- [EXERCISE BRIEF]: Write out the lines below word for word, from the line with "This screenshot has width=2576, height=1372." to the line with "Push is located at coordinates (1516, 716).", including both of those lines.

------------------------------------------------------------------------

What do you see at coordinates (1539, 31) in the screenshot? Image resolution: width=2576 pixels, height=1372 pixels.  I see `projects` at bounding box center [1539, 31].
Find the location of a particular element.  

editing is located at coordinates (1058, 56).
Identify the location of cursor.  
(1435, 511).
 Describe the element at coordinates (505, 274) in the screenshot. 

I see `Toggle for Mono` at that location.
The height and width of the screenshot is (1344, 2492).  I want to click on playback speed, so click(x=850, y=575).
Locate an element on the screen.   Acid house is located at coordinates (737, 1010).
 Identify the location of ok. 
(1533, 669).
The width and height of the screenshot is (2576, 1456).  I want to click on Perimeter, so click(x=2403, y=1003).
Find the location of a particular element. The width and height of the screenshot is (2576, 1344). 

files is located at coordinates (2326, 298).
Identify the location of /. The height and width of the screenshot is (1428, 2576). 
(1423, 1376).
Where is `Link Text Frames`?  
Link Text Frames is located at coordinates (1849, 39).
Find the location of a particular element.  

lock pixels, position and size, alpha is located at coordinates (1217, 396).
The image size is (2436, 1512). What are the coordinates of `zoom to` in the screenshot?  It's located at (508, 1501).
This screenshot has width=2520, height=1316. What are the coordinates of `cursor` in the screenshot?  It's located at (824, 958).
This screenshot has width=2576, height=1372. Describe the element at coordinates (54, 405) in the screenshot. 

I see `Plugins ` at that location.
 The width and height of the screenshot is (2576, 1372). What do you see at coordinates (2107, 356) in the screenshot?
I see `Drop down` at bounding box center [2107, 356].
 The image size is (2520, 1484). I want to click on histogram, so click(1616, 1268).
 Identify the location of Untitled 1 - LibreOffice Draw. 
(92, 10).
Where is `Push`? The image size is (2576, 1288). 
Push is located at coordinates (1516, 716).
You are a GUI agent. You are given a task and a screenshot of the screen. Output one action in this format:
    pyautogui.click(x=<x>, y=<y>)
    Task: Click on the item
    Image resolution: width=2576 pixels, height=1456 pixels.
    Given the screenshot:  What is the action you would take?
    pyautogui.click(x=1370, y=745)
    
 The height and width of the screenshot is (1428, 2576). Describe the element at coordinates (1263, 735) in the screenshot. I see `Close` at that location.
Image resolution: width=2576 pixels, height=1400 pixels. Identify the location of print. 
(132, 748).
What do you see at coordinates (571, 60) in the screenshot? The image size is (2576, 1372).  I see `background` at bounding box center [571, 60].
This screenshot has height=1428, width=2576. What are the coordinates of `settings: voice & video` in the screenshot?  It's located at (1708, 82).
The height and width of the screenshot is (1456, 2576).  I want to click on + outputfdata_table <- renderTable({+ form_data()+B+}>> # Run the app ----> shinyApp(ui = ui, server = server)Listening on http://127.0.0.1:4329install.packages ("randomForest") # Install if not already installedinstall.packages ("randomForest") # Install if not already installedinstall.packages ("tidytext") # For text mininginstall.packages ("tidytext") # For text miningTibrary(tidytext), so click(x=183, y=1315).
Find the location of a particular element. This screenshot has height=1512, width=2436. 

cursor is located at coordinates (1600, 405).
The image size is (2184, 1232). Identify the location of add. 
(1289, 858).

------------------------------------------------------------------------

- [FULL ANSWER]:
This screenshot has width=2576, height=1372. Describe the element at coordinates (54, 405) in the screenshot. 

I see `Plugins ` at that location.
 The width and height of the screenshot is (2576, 1372). What do you see at coordinates (2107, 356) in the screenshot?
I see `Drop down` at bounding box center [2107, 356].
 The image size is (2520, 1484). I want to click on histogram, so click(1616, 1268).
 Identify the location of Untitled 1 - LibreOffice Draw. 
(92, 10).
Where is `Push`? The image size is (2576, 1288). 
Push is located at coordinates (1516, 716).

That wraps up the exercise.